|7/1/22 Volunteer Park (Mitsubishi Hi-Uni graphite on Strathmore 400 Bristol smooth)|
After more than a year of nothing but Zoom classes, Kristin Frost’s plein air drawing class last summer was my first Gage Academy class since the pandemic began – and what a breath of fresh air (literally) it was! It was joyous – thrilling even – to be joining other students in person. Beyond that pleasure, it was simply a terrific class learning to draw trees with graphite. In fact, I enjoyed it so much that I decided to take it again.
It’s not a do-over for me, though. With students of all levels enrolled, I knew it wouldn’t be a rerun. Observing Kristin’s teaching style last year showed me that she gives feedback appropriate to each student’s level of experience. In addition to my continual interest in improving my rendering skills, I’m especially interested in composition now, so those are my personal objectives during this five-week course.
In Week 1 when we met at Volunteer Park, we were to focus on an individual tree. Although I didn’t plan it, the tree I chose became more beautifully illuminated as the afternoon wore on – what luck! I loved the ground shadows, too. (But when it’s 73 degrees and sunny at one of Seattle’s best tree parks, I could be happy drawing a slug.)

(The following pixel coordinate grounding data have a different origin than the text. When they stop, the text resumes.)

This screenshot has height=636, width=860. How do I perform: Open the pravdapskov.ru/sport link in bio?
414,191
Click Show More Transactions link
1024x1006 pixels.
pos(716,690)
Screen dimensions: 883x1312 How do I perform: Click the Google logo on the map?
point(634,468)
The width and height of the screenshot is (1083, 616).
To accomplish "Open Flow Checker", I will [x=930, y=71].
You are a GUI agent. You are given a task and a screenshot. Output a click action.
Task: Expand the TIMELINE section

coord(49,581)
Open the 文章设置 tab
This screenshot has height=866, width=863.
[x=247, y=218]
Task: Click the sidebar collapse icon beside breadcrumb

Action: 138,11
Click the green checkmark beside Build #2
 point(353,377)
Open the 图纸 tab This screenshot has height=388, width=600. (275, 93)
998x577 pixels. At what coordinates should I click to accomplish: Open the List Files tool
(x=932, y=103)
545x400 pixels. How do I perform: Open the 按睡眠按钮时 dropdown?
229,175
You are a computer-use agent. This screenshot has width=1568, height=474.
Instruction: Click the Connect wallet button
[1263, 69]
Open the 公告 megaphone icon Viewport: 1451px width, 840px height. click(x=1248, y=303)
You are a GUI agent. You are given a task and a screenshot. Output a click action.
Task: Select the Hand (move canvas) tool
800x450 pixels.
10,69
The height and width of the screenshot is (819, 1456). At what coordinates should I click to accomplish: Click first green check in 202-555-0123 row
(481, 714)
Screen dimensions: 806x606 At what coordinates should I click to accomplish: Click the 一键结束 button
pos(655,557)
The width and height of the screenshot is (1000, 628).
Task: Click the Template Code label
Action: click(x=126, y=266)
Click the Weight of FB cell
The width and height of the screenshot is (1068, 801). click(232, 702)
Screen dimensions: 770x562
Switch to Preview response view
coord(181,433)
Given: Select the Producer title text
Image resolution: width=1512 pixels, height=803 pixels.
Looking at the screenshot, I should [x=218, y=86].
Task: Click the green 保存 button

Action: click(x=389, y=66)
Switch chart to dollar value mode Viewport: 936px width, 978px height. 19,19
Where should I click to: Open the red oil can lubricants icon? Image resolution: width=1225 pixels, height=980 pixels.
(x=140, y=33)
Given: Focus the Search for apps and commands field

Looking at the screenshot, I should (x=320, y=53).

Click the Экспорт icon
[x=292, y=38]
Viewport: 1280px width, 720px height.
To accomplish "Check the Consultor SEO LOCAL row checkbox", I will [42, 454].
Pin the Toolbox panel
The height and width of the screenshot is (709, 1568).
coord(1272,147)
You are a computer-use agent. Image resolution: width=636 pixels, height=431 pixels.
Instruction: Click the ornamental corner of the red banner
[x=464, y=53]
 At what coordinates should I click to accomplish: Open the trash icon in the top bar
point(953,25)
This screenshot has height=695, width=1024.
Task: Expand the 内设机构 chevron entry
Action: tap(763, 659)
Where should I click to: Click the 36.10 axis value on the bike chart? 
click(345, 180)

Most of the upper part of the tree was illuminated. One way to show this is to darken the background, where a few darker trees stood, but the bright, bare sky was also in the background. I wanted to retain the “portrait” look of the single tree without drawing the trees behind it, but I wasn’t sure how else to show the lit top without drawing an outline. Kristen had suggested a faint, broken line, so I tried that, and I like this result.
(Not shown: The thumbnail we were required to make first. As I now well know, that step is essential! I think I would have done it even if she hadn’t required it. What a 180 turnaround for me!)
|A simple class kit|
Assembling the supplies for this class was a snap – a drawing pad, graphite pencils in a handful of grades, blending stumps, an eraser and a sharpener. The item that took the longest to choose? The pencil case! I had more than 20 to consider! I ended up using a reliable Global Art book-style case, which was also a favorite when I last took a colored pencil class. (I reviewed it at the Well-Appointed Desk.)
One other critical piece in my supplies this time was a new chair! Last year, I used my ultra-portable, ultra-tiny Daiso folding stool, which is fine for a half-hour sketch (and the maximum weight and size I can tolerate schlepping around at symposiums and such). In a three-hour class, however, it’s less than ideal. I’ve been shopping for something else, and I found one that’s a bit larger but a hundred times more comfortable. Review coming up soon.